The waste begins in the fields, where produce that is imperfect, or hard to pack, is left to rot. From there, our food takes a 1,500 mile (on average) journey to the grocery store. There are casualties of up to 15% along the way. Once in the supermarket, an enormous amount of imperfect produce and meat is discarded.
The few, hardy survivors that reach our refrigerators at home stand a 15% to 25% of being tossed into the trash, rather than eaten.
I’d love to say that I wasn’t guilty of throwing food away, but I can’t. I waste an embarrassing amount of food. Piles of lunch meat get tossed every week when I think three days have passed. (Didn’t I see something on the news once about how quickly lunch meat goes bad?) Sometimes I have to hold my nose as I carry an unrecognizable vegetable to the organic composting bin.

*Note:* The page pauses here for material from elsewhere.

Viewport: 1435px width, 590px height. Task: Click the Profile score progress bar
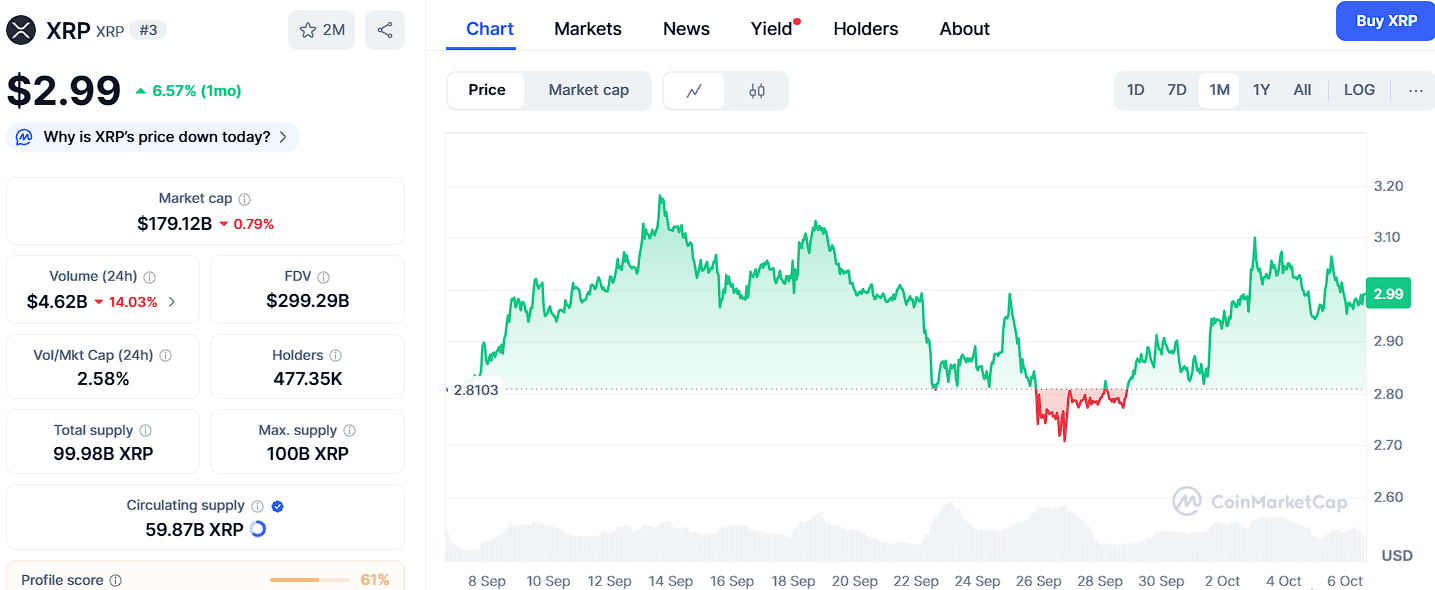pos(308,580)
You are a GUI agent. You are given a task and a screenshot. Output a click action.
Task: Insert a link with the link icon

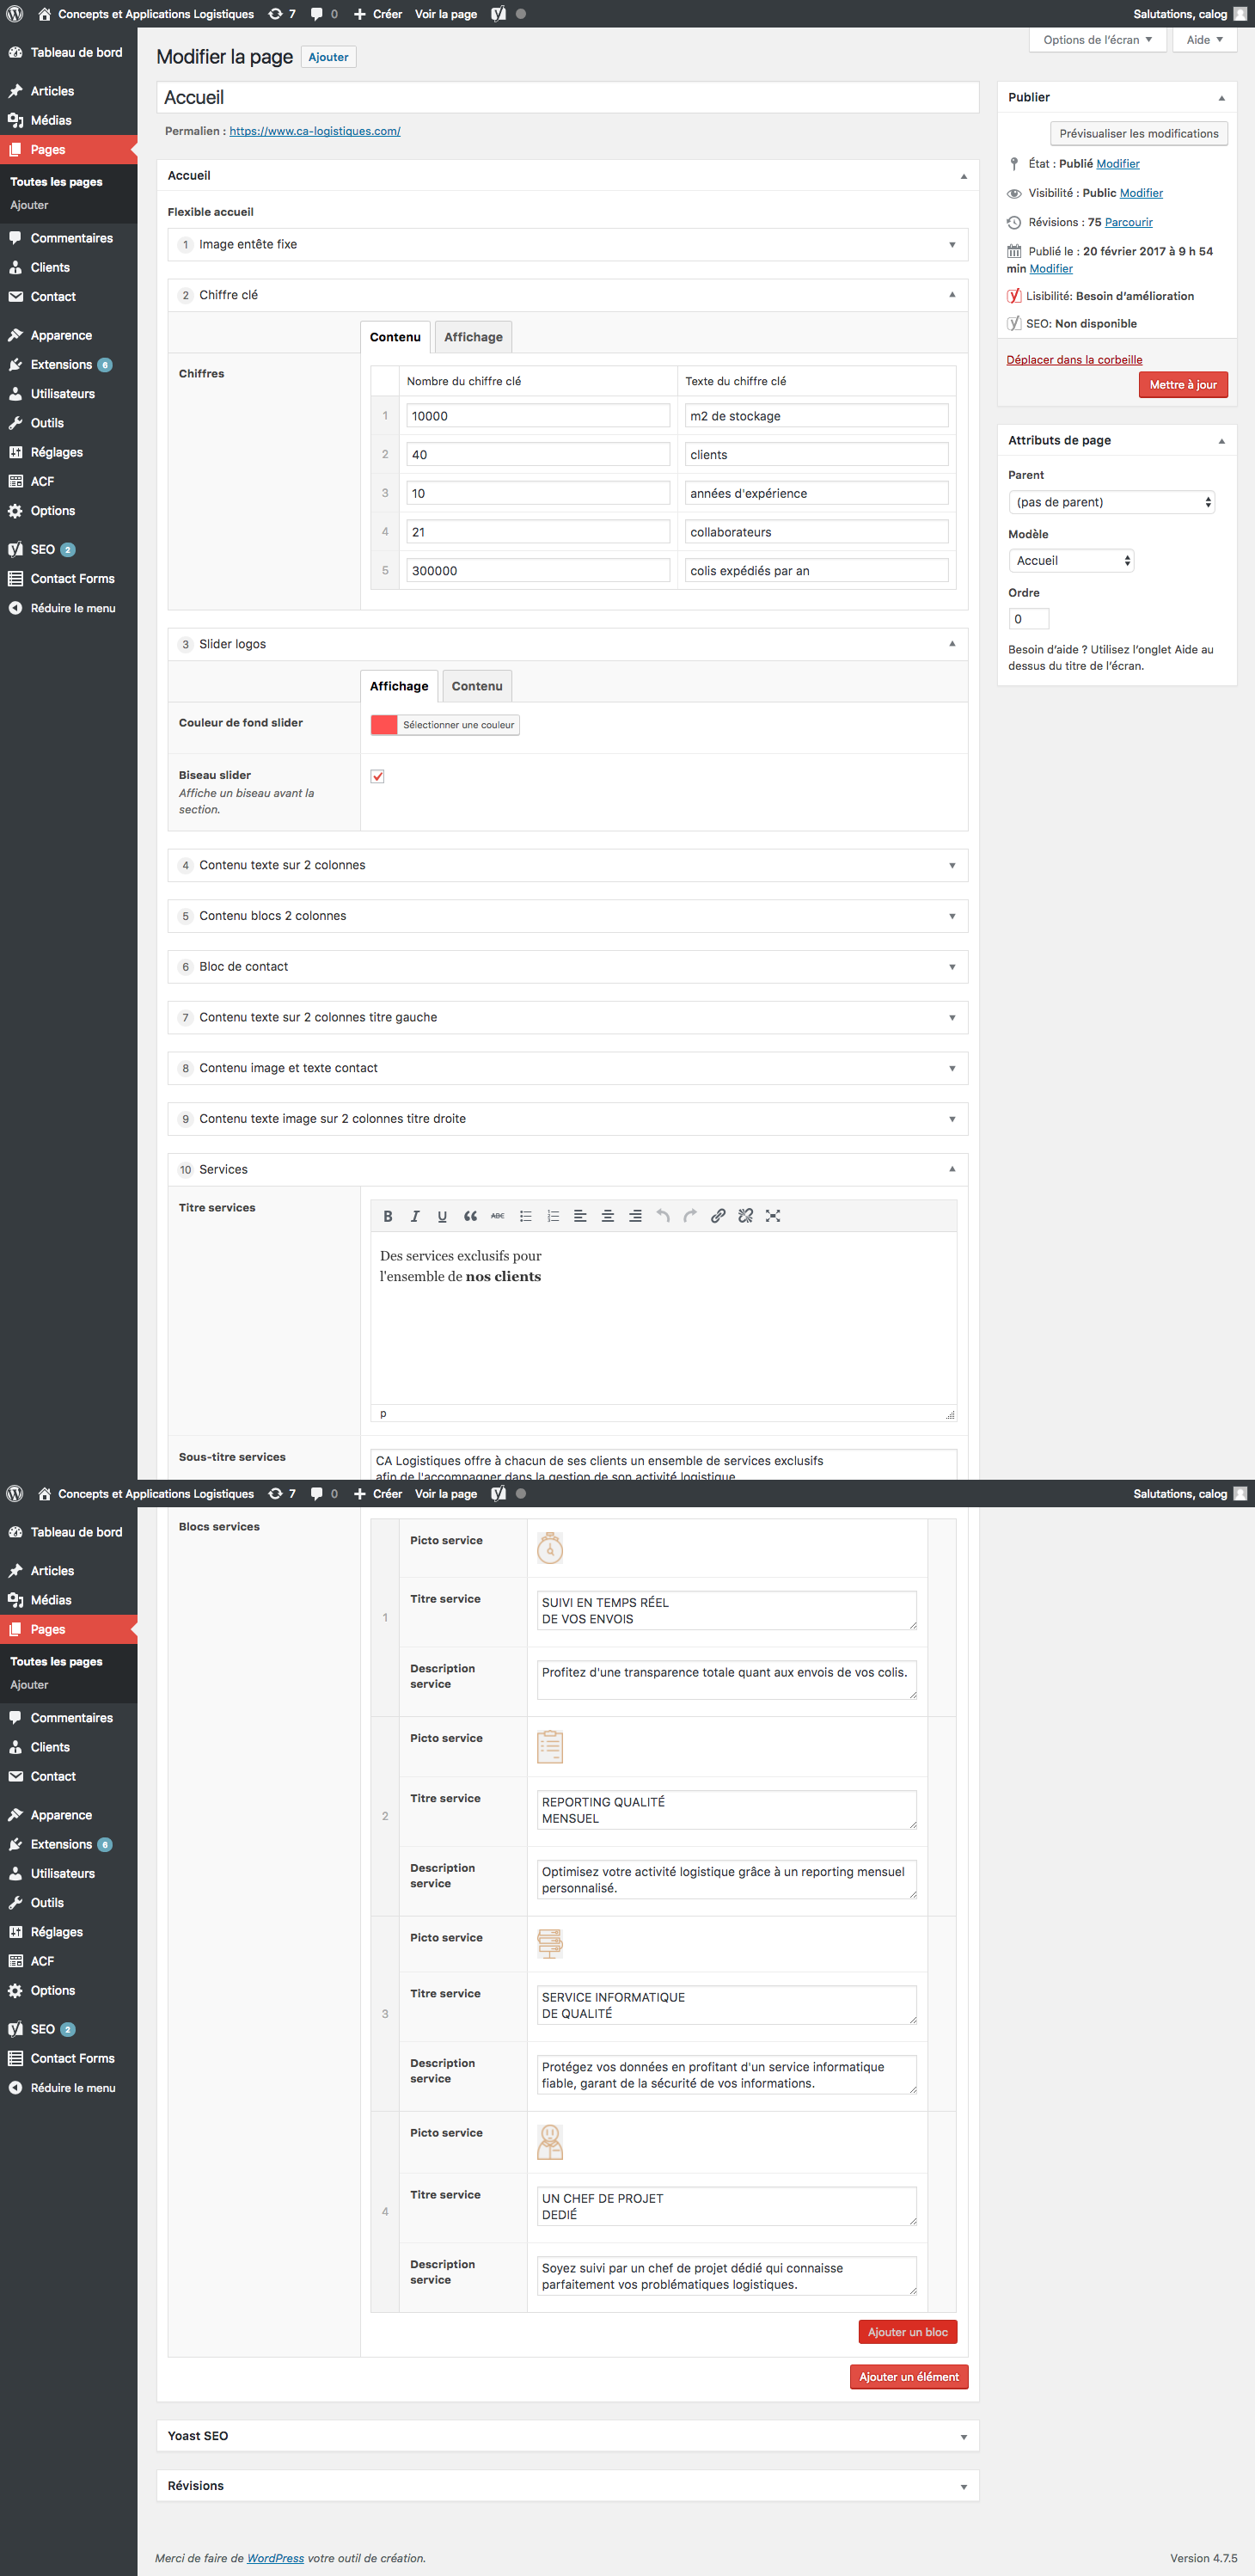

Meat gets pushed to the back of the freezer, soon to be covered with a layer of white permafrost.
Wasting food is not only expensive, but it’s bad for the environment. Food rotting in landfills adds methane gas (a greenhouse gas) to our already warming atmosphere.
What can I do? I can cut a bad spot off of a red pepper and use it anyway. I can make banana bread and apple crisp out of brown bananas and mushy apples. I can label food in my freezer and try to use it before it becomes mystery meat. I can try to buy more food that’s grown and raised locally, so it doesn’t have the chance to rot in trucks.
I’m on a mission!
How much food do you waste? What do you do to keep track of and use the food you have on hand? I’d love to hear your tips!
You can go to stilltasty.com to find out what the shelf life is on the food in your fridge. You may be able to keep some foods longer than you think! Just remember to always throw away moldly nuts and breads, since they can contain potent toxins made by fungi.